You can, thankfully, change this animation to much more normal-looking “wave” and “stripe” alternatives. “Going Gandalf” by default is an odd choice.
A sacrifice has been made for the Oneplus 6T’s front scanner. There’s no longer a 3.5mm headphone jack. A fake speaker grille sits where it used to live.
OnePlus told us it surveyed its users and found 59 per cent did not use the jack. That seems a little low to act as justification for getting rid of it altogether. However, rumours suggest Samsung may get rid of the headphone plug, too, in the Galaxy S10 in 2019. This war is over. The headphone jack lost. We just have to hope this doesn’t drip down to mid-range phones too quickly.
In its place, you get a bundled 3.5mm USB-C adapter and an improved internal speaker. This is not a stereo array. There’s just one driver on the bottom. But it’s louder than is predecessors, and has better bass response.
A couple of other cutbacks help keep the price competitive. The OnePlus 6T is water resistant, but only to the extent it can handle rain. There’s no official IP-rating.

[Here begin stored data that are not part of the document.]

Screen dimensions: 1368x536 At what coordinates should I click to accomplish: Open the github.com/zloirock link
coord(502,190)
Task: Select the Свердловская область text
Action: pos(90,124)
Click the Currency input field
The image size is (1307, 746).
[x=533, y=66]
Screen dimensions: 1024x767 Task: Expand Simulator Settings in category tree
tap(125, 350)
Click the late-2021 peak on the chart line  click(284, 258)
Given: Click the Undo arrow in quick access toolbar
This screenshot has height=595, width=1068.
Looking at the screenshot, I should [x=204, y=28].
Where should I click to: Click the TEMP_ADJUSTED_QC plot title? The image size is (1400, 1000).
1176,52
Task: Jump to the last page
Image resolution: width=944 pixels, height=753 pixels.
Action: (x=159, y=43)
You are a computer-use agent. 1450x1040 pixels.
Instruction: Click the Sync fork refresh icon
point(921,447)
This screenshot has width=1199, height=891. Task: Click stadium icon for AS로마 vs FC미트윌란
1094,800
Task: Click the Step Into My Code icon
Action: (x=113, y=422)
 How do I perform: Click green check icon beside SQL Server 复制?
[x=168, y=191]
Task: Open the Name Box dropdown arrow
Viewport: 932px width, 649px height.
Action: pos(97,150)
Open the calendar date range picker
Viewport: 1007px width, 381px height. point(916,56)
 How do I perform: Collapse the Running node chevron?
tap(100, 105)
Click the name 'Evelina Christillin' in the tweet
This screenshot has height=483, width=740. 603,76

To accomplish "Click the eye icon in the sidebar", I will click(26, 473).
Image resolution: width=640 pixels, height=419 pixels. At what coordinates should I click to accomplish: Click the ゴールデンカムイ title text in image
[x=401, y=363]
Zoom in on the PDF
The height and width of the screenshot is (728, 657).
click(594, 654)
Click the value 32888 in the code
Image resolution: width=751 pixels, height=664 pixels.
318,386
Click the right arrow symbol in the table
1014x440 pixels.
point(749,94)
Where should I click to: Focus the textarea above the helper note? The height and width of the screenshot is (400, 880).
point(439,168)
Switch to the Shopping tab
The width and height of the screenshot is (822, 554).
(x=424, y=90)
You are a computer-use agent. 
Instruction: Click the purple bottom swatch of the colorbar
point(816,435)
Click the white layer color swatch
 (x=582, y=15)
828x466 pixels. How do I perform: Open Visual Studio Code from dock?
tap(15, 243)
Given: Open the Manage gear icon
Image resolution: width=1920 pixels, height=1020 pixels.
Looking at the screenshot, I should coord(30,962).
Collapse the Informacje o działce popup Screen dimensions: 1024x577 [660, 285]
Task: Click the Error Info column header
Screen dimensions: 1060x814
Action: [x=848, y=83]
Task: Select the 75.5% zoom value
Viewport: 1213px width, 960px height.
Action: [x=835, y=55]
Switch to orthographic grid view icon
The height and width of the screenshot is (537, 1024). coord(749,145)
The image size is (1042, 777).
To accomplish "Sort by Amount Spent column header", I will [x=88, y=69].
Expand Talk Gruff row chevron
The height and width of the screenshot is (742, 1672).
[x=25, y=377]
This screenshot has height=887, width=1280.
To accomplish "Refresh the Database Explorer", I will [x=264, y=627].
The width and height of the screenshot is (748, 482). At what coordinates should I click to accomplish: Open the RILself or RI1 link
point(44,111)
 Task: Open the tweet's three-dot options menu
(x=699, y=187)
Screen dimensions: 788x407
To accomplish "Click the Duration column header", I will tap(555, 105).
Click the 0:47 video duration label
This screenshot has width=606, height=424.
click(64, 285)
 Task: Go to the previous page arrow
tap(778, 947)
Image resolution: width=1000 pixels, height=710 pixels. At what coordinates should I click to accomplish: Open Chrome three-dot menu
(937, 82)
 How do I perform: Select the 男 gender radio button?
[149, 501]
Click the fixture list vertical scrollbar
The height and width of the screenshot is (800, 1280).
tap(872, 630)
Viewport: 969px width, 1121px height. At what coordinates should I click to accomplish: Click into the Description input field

Wireless charging is still absent, also. Even the fastest wireless charging isn’t close to OnePlus’s Dash charging. But if you’re convinced it’s the way to go, you’ll have to spend a little more on a phone like the Google Pixel 3 XL or Sony Xperia XZ3.
Read more: These are the best Android phones you can buy in 2021
The verdict
The OnePlus 6T is a retooling of the OnePlus 6 rather than a completely fresh design. However, it does have the best take yet on one feature likely to become popular in 2019: the in-screen fingerprint scanner.
Spend more and you can get better cameras, and periphery features like IP-rated water resistance and wireless charging. The core OnePlus appeal remains, though. It is much cheaper than phones that are fundamentally comparable aside from a few extra features only some will actually appreciate.
OnePlus has maintained standards. It’s availability that has increased this time. The OnePlus 6T has shed its outsider, underdog skin, and is finally available to those who buy phones on contract from the big networks. Apart from Three.